Quem ama sabe o peso dessa metáfora. Não se trata apenas de um objeto. O livro favorito carrega anotações nas margens, páginas dobradas em momentos importantes, lembranças de quem éramos quando o lemos pela primeira vez. Ele guarda uma parte da nossa história. Emprestá-lo significa confiar que alguém compreenderá seu valor, mesmo que nunca o ame da mesma maneira.
Assim também acontece com o coração.
Quando amamos, oferecemos nossos medos, nossos sonhos, nossas cicatrizes e nossas esperanças. Compartilhamos memórias que poderiam permanecer escondidas, revelamos fragilidades que poderiam continuar protegidas e permitimos que outra pessoa conheça lugares da nossa alma onde poucos tiveram acesso.
Mas existe um risco inevitável...
O outro pode devolver o livro intacto, com ainda mais cuidado do que recebeu. Pode devolvê-lo enriquecido por novas conversas, novas interpretações e novas marcas de afeto. Ou pode esquecê-lo em uma prateleira, deixá-lo pegar poeira, perdê-lo ou simplesmente nunca devolvê-lo.
O amor nunca vem acompanhado de um contrato de garantia.
Talvez seja exatamente isso que o torne tão precioso. Se houvesse certeza de reciprocidade, fidelidade ou permanência, amar seria apenas uma transação segura. No entanto, ele permanece sendo um salto no desconhecido, um investimento emocional cujo retorno jamais pode ser calculado.
Vivemos em uma época que busca controlar tudo: planejamos carreiras, organizamos finanças, rastreamos entregas em tempo real e queremos respostas imediatas para quase todas as perguntas. Mas o amor continua resistindo a essa lógica. Ele não pode ser monitorado, previsto ou assegurado. Ele exige confiança justamente onde não há controle.
Isso não significa amar de forma ingênua. Confiança não é ausência de discernimento. Amar também envolve reconhecer quando alguém demonstra responsabilidade com aquilo que recebeu e quando, ao contrário, transforma nosso afeto em descuido. O amor saudável não ignora os sinais; ele aprende com eles.
Ainda assim, por mais prudentes que sejamos, sempre haverá um espaço onde será necessário confiar.
E talvez a maior beleza esteja aí.
Porque, no fundo, o que realmente desejamos não é apenas que o livro volte para nossas mãos. Queremos que ele tenha sido lido com atenção. Que suas páginas tenham emocionado alguém. Que as histórias que nos transformaram também tenham encontrado eco em outro coração.
Da mesma forma, não queremos apenas ser amados. Queremos ser compreendidos. Queremos que alguém enxergue o valor daquilo que oferecemos e cuide dele com o mesmo respeito com que foi entregue.

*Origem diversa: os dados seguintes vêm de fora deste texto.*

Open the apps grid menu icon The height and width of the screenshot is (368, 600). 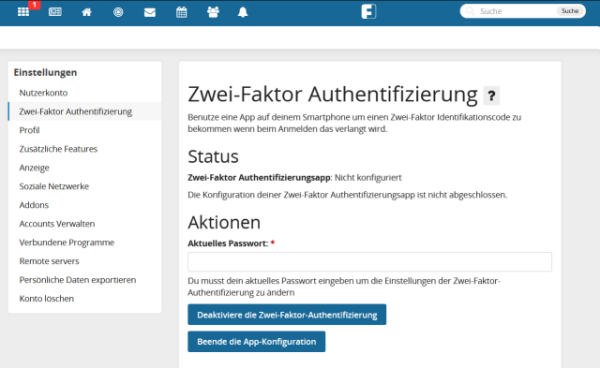[23, 12]
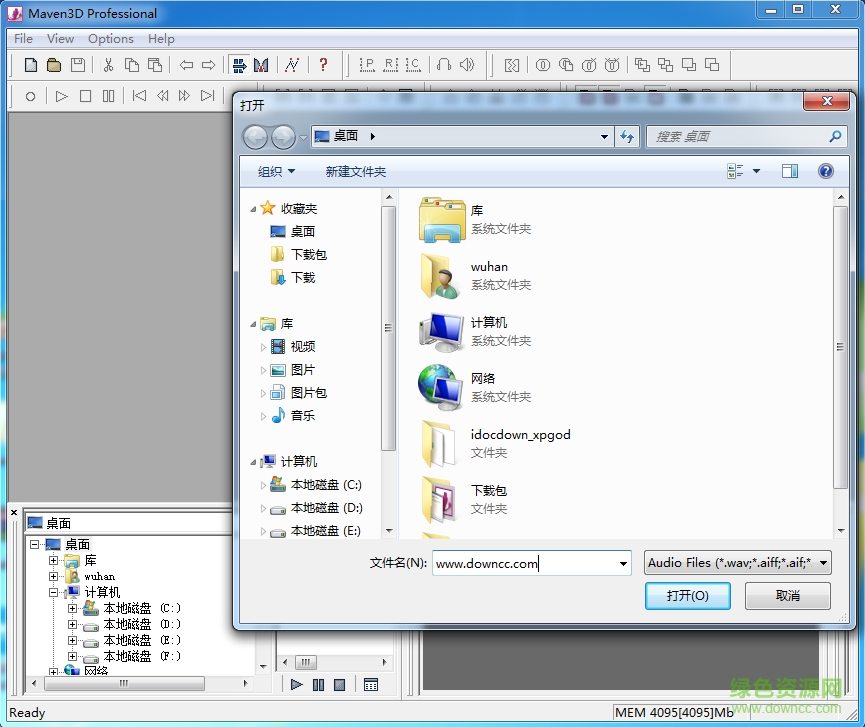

É possível que algumas pessoas nunca devolvam o livro. Outras o devolverão danificado. Algumas sequer entenderão por que ele era tão importante. Essas experiências machucam, deixam receio e fazem nascer a tentação de nunca mais emprestar nada a ninguém.
Mas uma vida inteira protegendo o livro dentro de uma estante talvez o conserve perfeito, porém intocado. E livros foram feitos para serem lidos, assim como corações foram feitos para amar.
No fim, amar não é encontrar garantias. É encontrar alguém que compreenda a responsabilidade de receber aquilo que para você é insubstituível. E, enquanto isso não acontece, continuar acreditando que o risco da entrega ainda vale mais do que a segurança da solidão.
Porque o amor verdadeiro nunca foi sobre a certeza de receber de volta. Sempre foi sobre a coragem de confiar que aquilo que entregamos encontrará, em algum momento, mãos capazes de reconhecer seu valor.